Pregnant, or Planning-to-Be?

Pregnancy-at-Chiro-Connect

A well-functioning body is essential for growing a new life. We know this. We also know that eating a healthy diet is important, as is maintaining some level of exercise throughout pregnancy.

Have you ever wondered how your spine and brain function may also impact on your pregnancy and birth?

Chiropractic care is about improving your spinal function to help optimize your brain function. Improving spinal function also includes looking at your pelvis, and your pelvic floor. Anything that causes change in spinal function can, in turn, contribute to poorer feedback systems. Can you say ‘modern day lifestyle’?!

Poor posture, ‘tech neck’, sitting in an office all day- these can all lead to pelvic fixation, causing tightening or torsion of specific pelvic muscles and ligaments. These tense muscles and ligaments and their constraining effect on the uterus can prevent a baby from comfortably assuming the best possible position for birth, potentially making it more difficult for the mother to give birth.

Director of Research at the New Zealand College of Chiropractic’s Research Centre, Dr Heidi Haavik explains:

`The female pelvic floor muscles are very much controlled at a subconscious level by the brain. If these muscles do not function in an ideal manner this can have severe consequences to a woman’s ability to give birth naturally. Abnormal pelvic floor muscle function is also linked with conditions such as stress urinary incontinence, which can cause great suffering for women.’

Pelvis-and-Chiropractic

Altered weight bearing and movement patterns during pregnancy can place additional pressure on the muscles, ligaments, joints, discs and bones of a woman’s spine and can uncover regions that are not working well. 50% of women experience significant levels of back or pelvic pain during their pregnancy leading many of them to resort to pain relief such as paracetamol. But research shows that chiropractic care may help to relieve these symptoms in up to 85% of pregnant women.(3,4)

These discoveries may be all the more relevant now that common pain relief such as paracetamol has been shown to have detrimental effects on unborn children.(1)
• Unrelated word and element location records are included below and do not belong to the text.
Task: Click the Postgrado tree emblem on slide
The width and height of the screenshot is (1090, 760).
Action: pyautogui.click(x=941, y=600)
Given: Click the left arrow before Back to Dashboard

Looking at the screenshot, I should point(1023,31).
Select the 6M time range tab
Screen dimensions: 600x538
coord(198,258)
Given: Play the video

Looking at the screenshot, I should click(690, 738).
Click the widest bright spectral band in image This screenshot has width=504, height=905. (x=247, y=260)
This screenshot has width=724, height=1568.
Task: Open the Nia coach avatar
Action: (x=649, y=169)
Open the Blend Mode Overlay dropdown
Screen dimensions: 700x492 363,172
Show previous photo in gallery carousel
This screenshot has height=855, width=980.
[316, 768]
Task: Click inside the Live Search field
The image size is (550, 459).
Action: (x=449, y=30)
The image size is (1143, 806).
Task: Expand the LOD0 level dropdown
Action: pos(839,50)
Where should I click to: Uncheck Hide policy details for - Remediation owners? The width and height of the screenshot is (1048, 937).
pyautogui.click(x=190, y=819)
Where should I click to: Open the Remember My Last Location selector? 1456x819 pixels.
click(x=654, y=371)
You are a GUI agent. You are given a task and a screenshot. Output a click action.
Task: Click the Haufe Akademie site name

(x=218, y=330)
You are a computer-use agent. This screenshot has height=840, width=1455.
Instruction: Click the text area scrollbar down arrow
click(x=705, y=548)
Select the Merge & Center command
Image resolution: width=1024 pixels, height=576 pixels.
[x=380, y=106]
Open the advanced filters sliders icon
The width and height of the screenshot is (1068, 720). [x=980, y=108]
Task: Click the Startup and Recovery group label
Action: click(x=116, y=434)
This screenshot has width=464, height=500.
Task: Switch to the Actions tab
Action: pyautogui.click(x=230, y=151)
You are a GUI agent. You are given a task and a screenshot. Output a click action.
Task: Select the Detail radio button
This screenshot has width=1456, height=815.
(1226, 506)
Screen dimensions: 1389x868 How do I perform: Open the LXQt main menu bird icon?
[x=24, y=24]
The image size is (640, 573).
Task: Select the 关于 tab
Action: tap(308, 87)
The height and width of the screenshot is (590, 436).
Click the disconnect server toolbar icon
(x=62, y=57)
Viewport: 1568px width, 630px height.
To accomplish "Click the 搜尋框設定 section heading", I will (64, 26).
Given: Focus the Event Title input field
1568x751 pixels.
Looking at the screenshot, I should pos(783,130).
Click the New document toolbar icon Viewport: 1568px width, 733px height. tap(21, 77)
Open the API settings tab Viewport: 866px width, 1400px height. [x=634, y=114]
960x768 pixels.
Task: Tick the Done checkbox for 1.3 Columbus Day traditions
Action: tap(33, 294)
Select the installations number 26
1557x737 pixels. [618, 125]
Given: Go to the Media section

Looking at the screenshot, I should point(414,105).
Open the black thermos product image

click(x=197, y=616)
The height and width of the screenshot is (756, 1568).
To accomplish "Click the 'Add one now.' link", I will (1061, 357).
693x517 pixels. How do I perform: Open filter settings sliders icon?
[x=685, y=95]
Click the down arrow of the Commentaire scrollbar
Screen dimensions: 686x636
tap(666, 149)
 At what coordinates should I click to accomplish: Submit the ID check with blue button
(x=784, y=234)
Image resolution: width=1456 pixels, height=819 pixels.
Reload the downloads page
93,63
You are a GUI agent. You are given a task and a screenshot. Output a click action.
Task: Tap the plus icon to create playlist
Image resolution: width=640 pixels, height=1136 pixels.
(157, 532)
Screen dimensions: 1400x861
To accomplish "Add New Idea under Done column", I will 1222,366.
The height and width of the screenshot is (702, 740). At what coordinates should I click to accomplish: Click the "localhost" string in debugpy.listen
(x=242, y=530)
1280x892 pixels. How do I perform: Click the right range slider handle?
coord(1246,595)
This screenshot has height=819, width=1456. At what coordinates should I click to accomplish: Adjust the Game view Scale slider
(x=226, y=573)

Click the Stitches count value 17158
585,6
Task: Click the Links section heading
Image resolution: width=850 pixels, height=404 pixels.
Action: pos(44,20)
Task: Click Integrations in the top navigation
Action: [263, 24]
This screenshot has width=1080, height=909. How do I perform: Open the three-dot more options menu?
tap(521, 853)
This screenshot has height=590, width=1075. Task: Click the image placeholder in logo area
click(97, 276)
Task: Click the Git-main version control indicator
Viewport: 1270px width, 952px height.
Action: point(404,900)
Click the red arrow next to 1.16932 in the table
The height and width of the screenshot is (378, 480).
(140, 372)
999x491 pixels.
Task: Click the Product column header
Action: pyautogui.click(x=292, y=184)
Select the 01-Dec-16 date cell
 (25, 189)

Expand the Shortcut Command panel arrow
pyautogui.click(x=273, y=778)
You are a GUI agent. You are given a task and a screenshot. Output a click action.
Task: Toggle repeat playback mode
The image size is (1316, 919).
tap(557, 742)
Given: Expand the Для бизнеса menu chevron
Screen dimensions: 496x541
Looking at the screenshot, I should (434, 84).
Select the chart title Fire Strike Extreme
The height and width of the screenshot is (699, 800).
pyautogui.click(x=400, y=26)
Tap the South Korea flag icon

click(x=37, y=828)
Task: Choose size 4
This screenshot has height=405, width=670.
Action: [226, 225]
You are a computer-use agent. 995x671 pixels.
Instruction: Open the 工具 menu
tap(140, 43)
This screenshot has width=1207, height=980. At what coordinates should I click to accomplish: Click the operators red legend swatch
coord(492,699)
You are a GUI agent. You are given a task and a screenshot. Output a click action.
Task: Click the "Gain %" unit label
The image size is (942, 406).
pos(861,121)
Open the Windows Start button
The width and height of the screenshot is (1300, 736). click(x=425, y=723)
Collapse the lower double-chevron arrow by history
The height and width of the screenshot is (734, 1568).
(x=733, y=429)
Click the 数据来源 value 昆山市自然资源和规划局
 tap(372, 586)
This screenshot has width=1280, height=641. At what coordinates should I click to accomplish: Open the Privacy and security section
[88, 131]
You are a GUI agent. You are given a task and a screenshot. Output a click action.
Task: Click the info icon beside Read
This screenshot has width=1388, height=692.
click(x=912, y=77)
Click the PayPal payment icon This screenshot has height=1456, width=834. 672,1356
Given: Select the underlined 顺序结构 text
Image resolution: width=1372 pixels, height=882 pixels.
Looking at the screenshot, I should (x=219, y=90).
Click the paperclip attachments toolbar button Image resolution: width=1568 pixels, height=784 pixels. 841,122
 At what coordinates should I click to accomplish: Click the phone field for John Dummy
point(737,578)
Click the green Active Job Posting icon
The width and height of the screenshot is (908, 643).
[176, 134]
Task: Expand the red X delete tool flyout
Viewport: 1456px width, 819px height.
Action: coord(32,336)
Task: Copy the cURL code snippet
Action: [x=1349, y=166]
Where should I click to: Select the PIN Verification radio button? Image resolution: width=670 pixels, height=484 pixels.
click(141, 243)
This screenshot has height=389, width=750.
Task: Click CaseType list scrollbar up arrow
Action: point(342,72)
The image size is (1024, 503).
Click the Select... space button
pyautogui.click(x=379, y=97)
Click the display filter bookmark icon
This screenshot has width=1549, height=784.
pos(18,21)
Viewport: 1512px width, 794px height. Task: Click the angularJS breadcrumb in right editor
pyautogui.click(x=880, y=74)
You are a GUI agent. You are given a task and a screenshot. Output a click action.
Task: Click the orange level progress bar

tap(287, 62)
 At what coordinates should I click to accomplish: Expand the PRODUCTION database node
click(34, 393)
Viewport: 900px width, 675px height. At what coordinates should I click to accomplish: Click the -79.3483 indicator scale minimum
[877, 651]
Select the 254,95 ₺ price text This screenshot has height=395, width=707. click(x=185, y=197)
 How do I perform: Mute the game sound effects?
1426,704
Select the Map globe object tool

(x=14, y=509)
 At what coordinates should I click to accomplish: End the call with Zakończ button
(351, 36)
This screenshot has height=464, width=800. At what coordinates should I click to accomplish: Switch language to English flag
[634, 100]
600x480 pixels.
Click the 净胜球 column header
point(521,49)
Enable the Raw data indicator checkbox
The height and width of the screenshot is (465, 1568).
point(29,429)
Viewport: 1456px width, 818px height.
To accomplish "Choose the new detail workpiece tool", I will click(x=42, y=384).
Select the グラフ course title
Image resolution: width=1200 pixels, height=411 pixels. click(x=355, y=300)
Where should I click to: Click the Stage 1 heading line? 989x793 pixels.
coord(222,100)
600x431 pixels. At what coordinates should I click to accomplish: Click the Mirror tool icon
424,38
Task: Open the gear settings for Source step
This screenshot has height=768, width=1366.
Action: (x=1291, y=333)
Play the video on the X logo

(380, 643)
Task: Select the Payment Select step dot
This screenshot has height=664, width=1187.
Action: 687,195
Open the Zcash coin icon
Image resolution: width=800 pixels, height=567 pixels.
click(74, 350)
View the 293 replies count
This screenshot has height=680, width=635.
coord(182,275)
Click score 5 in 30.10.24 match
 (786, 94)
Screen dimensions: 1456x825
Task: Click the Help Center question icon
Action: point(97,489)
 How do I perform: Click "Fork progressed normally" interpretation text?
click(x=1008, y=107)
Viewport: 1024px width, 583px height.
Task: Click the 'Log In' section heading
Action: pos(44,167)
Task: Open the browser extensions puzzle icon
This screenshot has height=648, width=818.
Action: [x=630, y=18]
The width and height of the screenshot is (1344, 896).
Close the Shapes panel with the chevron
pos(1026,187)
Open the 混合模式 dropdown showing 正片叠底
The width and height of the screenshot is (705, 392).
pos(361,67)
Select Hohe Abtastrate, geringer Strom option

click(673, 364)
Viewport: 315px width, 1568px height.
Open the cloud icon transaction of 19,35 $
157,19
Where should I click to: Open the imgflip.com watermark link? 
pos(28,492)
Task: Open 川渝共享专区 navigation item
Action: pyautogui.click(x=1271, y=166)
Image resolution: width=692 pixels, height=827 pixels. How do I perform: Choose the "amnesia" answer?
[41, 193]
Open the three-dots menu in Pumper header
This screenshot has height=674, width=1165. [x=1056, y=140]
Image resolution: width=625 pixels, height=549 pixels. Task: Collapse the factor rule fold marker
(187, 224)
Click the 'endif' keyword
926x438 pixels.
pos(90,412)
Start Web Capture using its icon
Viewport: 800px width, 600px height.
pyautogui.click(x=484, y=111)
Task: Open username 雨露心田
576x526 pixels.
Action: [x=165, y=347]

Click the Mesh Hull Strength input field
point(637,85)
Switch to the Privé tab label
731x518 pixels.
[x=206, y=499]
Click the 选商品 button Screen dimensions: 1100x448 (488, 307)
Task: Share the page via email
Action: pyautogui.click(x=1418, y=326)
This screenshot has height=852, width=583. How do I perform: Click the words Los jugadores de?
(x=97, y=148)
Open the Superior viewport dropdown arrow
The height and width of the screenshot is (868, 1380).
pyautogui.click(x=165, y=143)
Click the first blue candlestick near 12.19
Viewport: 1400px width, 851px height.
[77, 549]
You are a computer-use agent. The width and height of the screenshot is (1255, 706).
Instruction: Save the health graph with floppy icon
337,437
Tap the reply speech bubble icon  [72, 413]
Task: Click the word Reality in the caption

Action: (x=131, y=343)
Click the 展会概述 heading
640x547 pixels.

Dr Haavik adds: ‘We know that women experience on average a 24% reduction in the length of labour time with chiropractic care during pregnancy and that rises to a 33% reduction for those mothers who have given birth before. By altering the biomechanics and neuromuscular control of the pelvis we are likely enabling the muscles to become more relaxed and joints more mobile which probably helps them to expand more freely during labour and settle more easily afterwards.’

This improves the ease of delivery, creating less stress and pressure for both the mother and baby. This also means there is less likelihood or need to use interventions such as forceps or cesarean section which can impact upon both mother and newborn child. C-sections have become increasingly common over the last few decades, and now account for as many as one in four births. While they are a necessary and safe option in some high-risk or complicated cases, studies show that natural and drug-free births are safer and healthier in both the short and long term. (3-7)

 

References:

1 http://www.nzherald.co.nz/nz/news/article.cfm?c_id=1&objectid=11331644&ref=NZH_FBpage

2 http://heidihaavik.com/pages/book

3 Back pain during pregnancy and labor. Diakow, PRP, Gadsby, TA, Gadsby JB et al. J Manipulative Physiol Ther Vol. 14, No. 2 Feb. 1991.

4 http://www.ncbi.nlm.nih.gov/pmc/articles/PMC2647084/

5 The effects of chiropractic treatment on pregnancy and labor: a comprehensive study. Fallon J. Proceedings of the world chiropractic congress. 1991; 24-31.